Unlike most constraints, Sub-class constraints do not have an operator that is specified as a parameter to a constraint.

Loop Constraints

Loop Constraints assert that two paths refer to the same object. The valid operators are IS and IS NOT. The Path and LoopPath in such a query must always be a Class(for example - Gene is a valid path). Also, the operators IS and IS NOT map to the ops = and != when they are used in XML serialisation. The example below is an example of a Loop Constraint.

In [19]:
query=service.new_query("Gene")
In [20]:
query.add_view("homologues.gene.primaryIdentifier","homologues.homologue.primaryIdentifier")
Out[20]:
<intermine.query.Query at 0x7fc4b4b76a20>
In [21]:
query.add_constraint("Gene", "IN", "H. sapiens orthologues of FlyTF_site_specific_1", code = "A")
Out[21]:
<ListConstraint: Gene IN H. sapiens orthologues of FlyTF_site_specific_1>
In [22]:
query.add_constraint("homologues.homologue", "IS NOT", "Gene", code = "B")
Out[22]:
<LoopConstraint: Gene.homologues.homologue IS NOT Gene>
In [23]:
for row in query.rows(size=10):
    print(row["homologues.gene.primaryIdentifier"],row["homologues.homologue.primaryIdentifier"])
1390 1385
1390 466
1390 FBgn0265784
1390 MGI:88495
1390 RGD:2402
1390 WBGene00000793
1390 ZDB-GENE-030131-7031
1390 ZDB-GENE-050417-150
6935 25988
6935 9839
Range Constraints

Range Constraints are used for testing where a value lies relative to a set of ranges.These constraints require that the value of the path they constrain should lie in relationship to the set of values passed according to the specific operator.

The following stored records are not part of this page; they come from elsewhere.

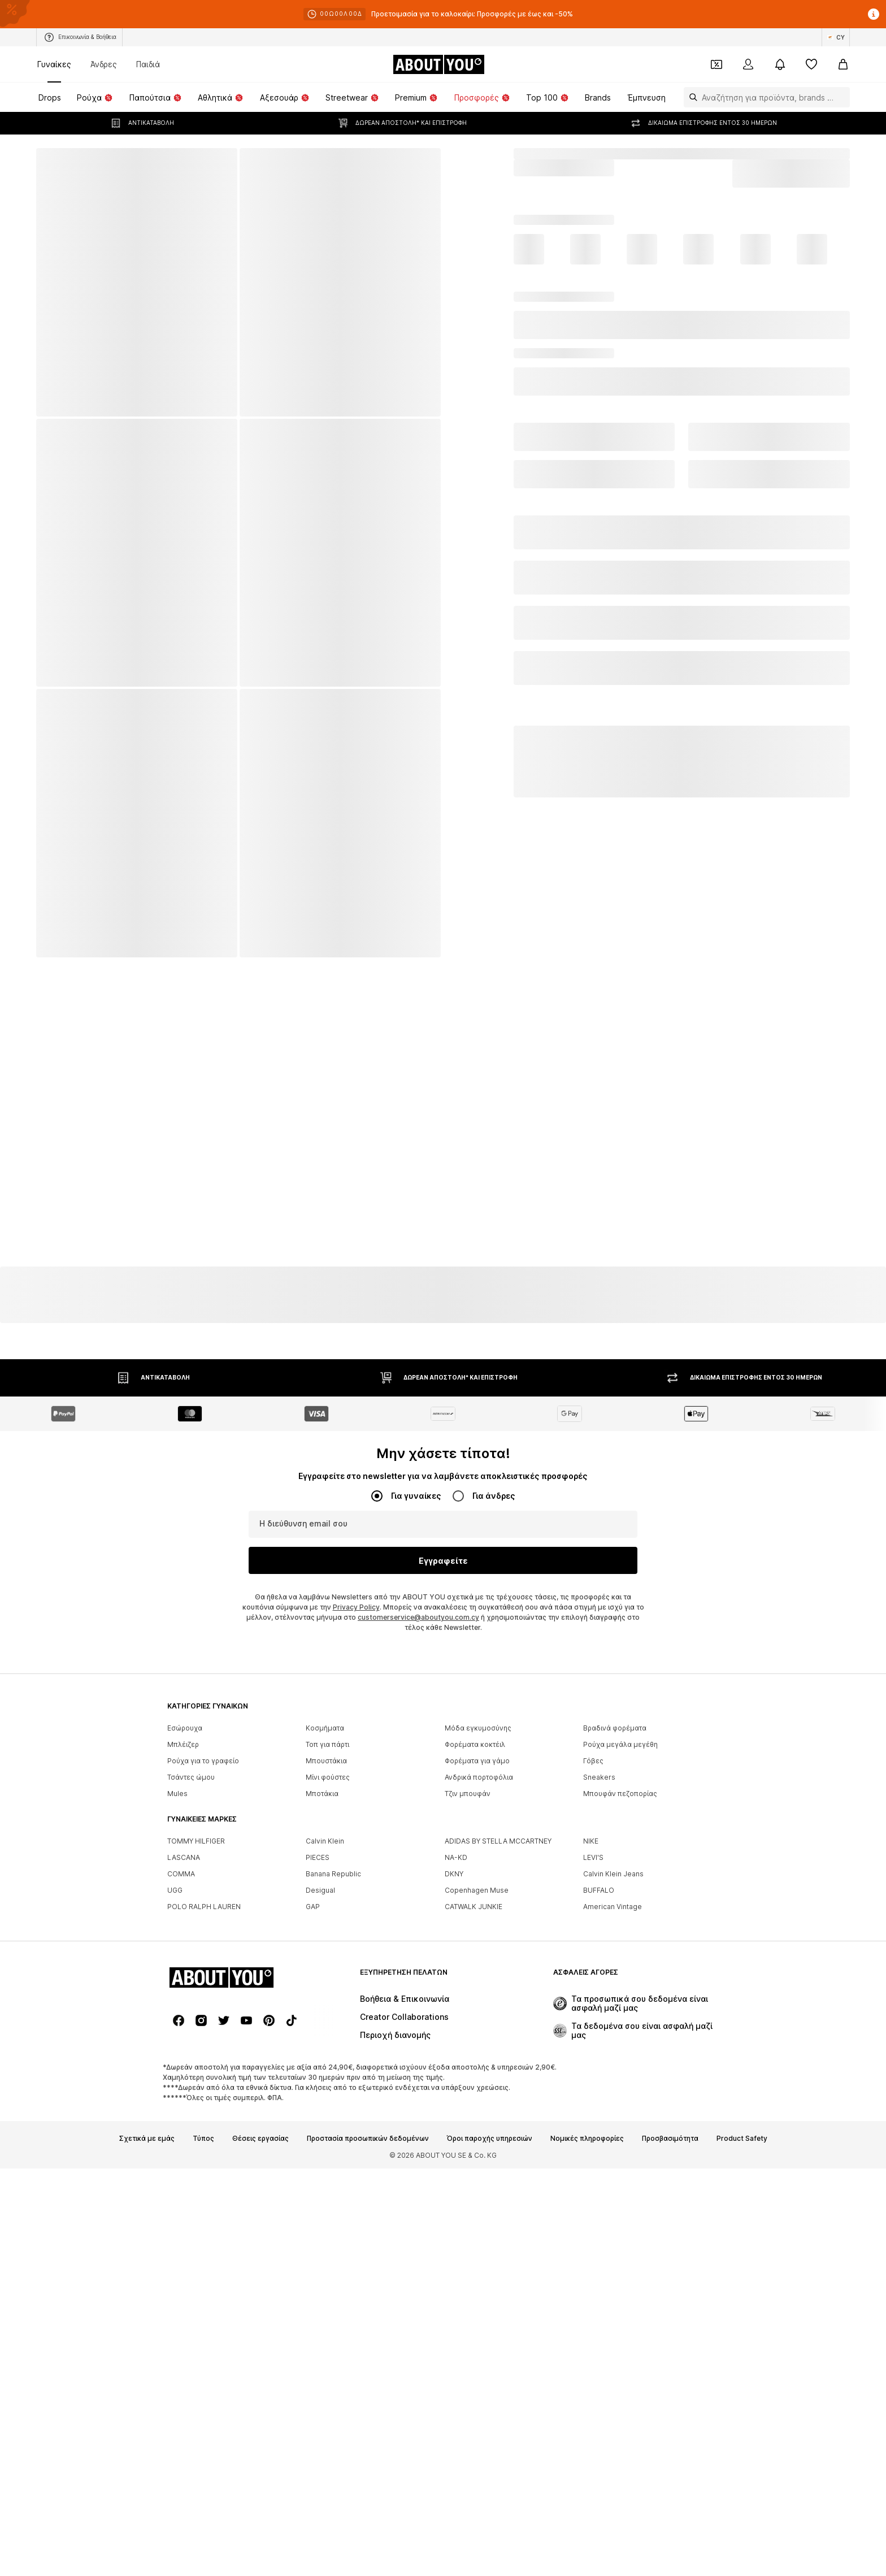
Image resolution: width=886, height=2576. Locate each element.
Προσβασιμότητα (670, 2139)
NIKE (590, 1841)
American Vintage (612, 1906)
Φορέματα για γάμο (477, 1761)
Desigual (320, 1890)
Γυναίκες (54, 64)
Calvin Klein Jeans (613, 1874)
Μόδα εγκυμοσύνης (478, 1728)
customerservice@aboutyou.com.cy (418, 1617)
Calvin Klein (325, 1841)
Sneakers (599, 1777)
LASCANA (183, 1857)
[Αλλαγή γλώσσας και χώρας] (835, 37)
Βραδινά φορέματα (614, 1728)
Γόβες (593, 1761)
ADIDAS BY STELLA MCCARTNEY (498, 1841)
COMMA (181, 1874)
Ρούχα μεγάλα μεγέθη (620, 1744)
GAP (313, 1906)
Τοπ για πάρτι (327, 1744)
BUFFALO (598, 1890)
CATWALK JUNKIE (473, 1906)
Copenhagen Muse (477, 1890)
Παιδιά (148, 64)
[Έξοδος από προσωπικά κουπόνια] (716, 64)
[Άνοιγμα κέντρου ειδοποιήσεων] (780, 64)
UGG (175, 1890)
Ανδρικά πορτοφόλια (479, 1777)
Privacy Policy (356, 1607)
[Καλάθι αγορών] (843, 64)
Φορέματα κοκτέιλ (475, 1744)
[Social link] (178, 2020)
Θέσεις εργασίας (260, 2139)
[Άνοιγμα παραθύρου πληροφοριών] (873, 14)
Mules (177, 1793)
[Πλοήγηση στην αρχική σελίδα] (438, 64)
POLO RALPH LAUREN (204, 1906)
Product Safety (741, 2139)
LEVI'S (593, 1857)
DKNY (454, 1874)
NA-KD (456, 1857)
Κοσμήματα (325, 1728)
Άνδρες (103, 64)
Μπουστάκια (326, 1761)
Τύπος (203, 2139)
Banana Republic (333, 1874)
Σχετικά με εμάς (147, 2139)
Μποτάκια (322, 1793)
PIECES (317, 1857)
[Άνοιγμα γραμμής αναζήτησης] (690, 97)
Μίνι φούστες (328, 1777)
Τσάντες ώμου (191, 1777)
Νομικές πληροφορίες (587, 2139)
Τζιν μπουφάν (467, 1793)
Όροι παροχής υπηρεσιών (489, 2139)
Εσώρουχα (184, 1728)
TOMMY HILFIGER (196, 1841)
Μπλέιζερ (183, 1744)
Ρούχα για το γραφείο (203, 1761)
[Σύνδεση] (748, 64)
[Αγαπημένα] (811, 64)
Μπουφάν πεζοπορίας (620, 1793)
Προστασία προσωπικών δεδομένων (368, 2139)
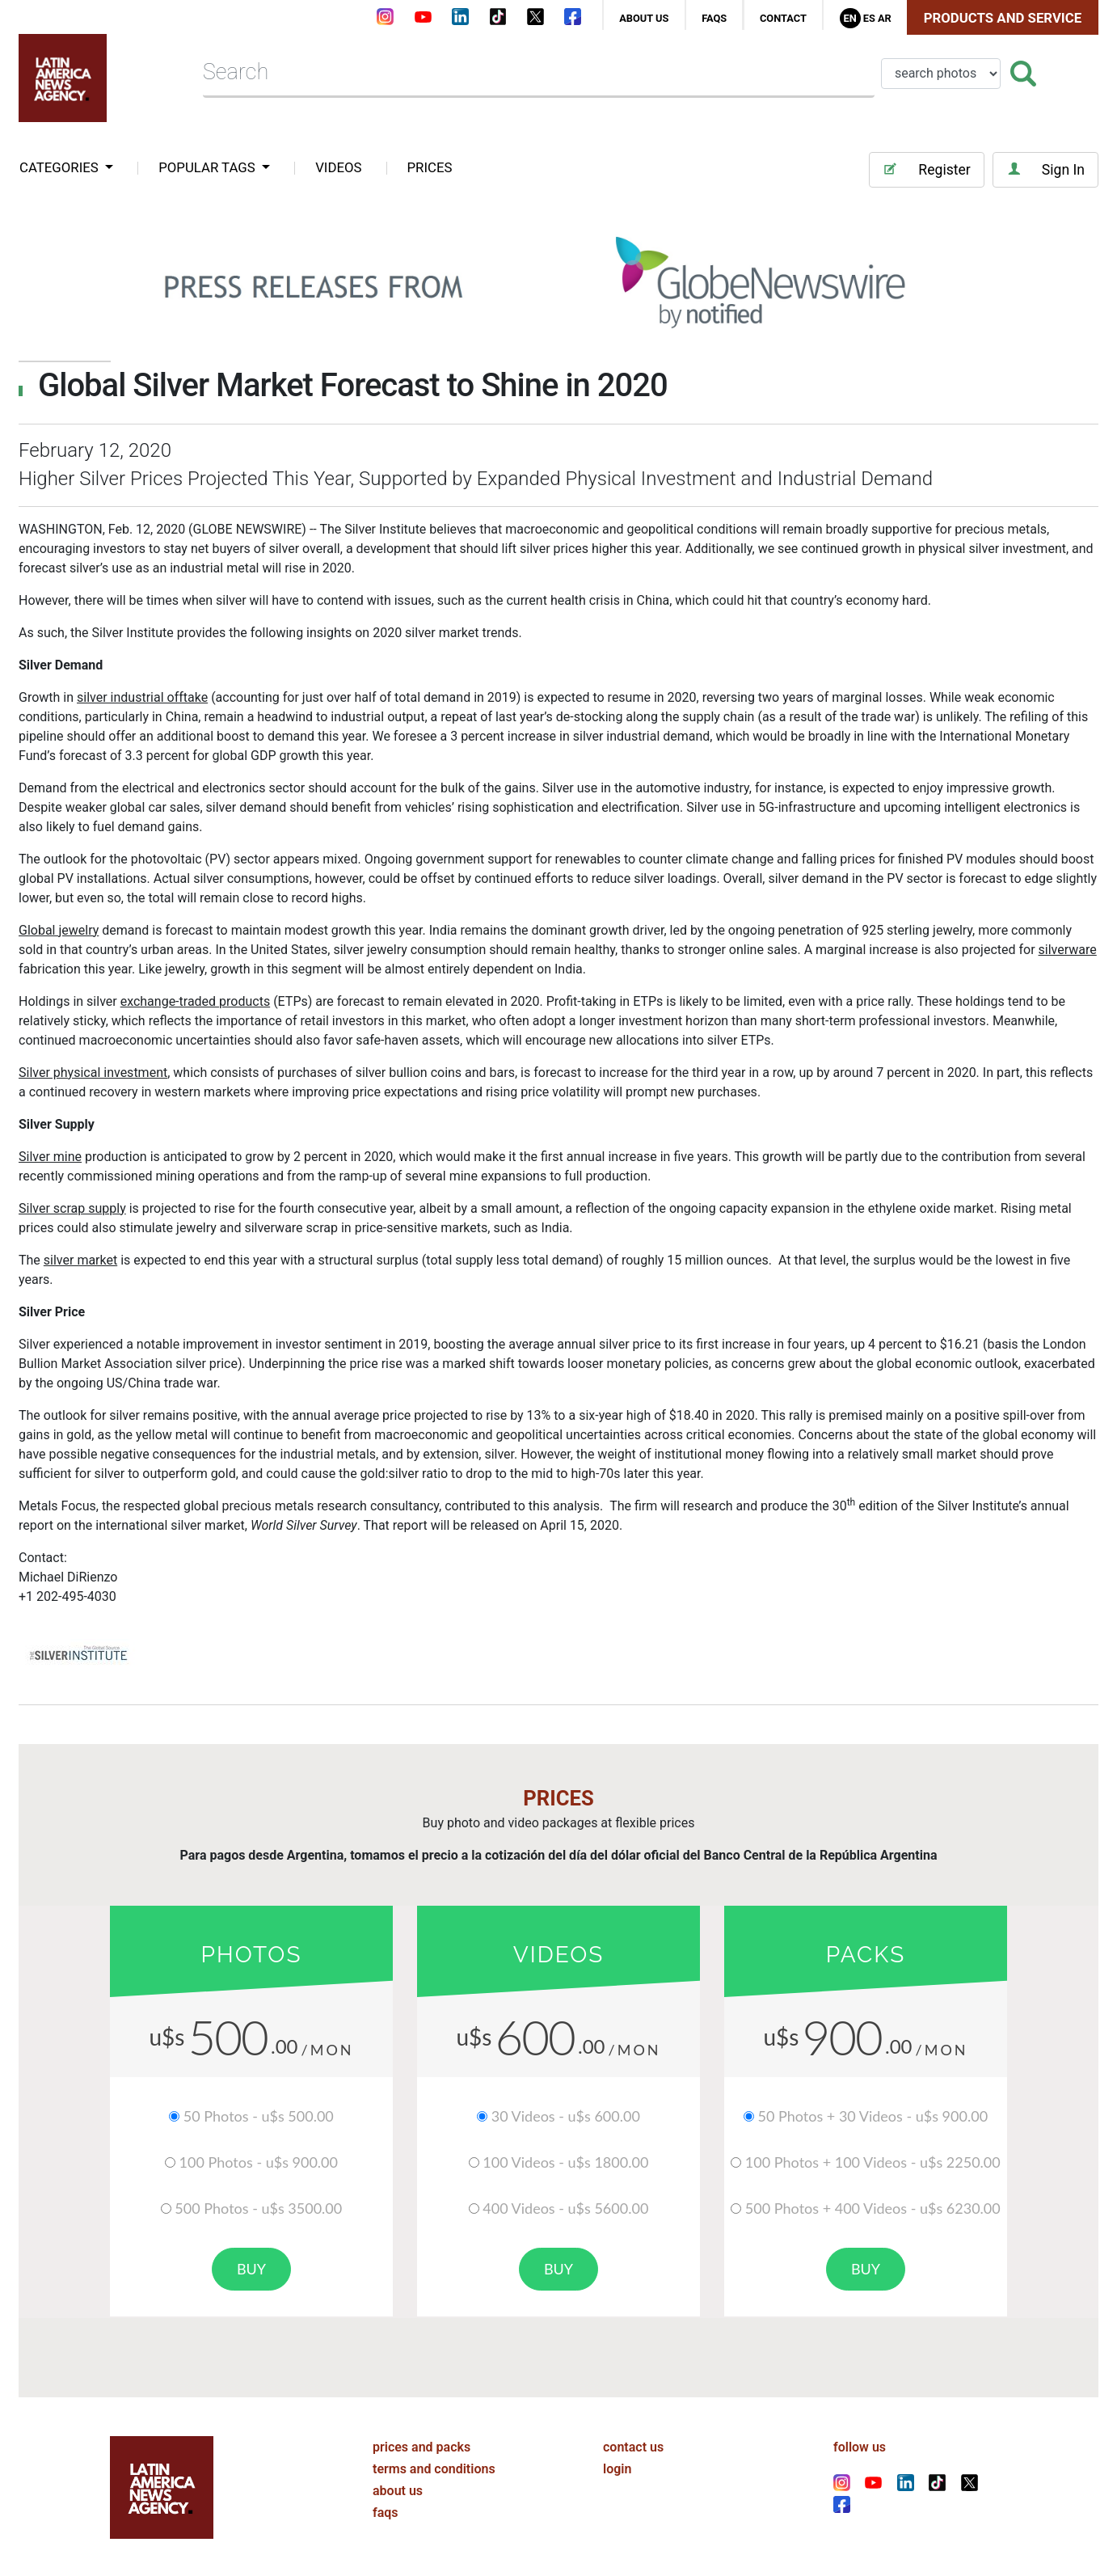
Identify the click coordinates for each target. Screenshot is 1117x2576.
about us (643, 18)
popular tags (208, 167)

Valid operators are OVERLAPS, DOES NOT OVERLAP, WITHIN, OUTSIDE, CONTAINS and DOES NOT CONTAIN. Here is an example of Range Constraint.

In [24]:
query=service.new_query()
In [25]:
query.add_view("SequenceFeature.organism.shortName", "SequenceFeature.chromosomeLocation.locatedOn.primaryIdentifier", "SequenceFeature.chromosomeLocation.start", "SequenceFeature.chromosomeLocation.end" )
Out[25]:
<intermine.query.Query at 0x7fc4b4bd0c18>
In [26]:
query.add_constraint("chromosomeLocation", "OVERLAPS", ["X:94248091..143371935"])
Out[26]:
<RangeConstraint: SequenceFeature.chromosomeLocation OVERLAPS ['X:94248091..143371935']>
In [27]:
for row in query.rows(size=4): 
    print(row)

This tutorial summed up some of the important constraint types. In the next tutorial we will look at some of the other features of a query.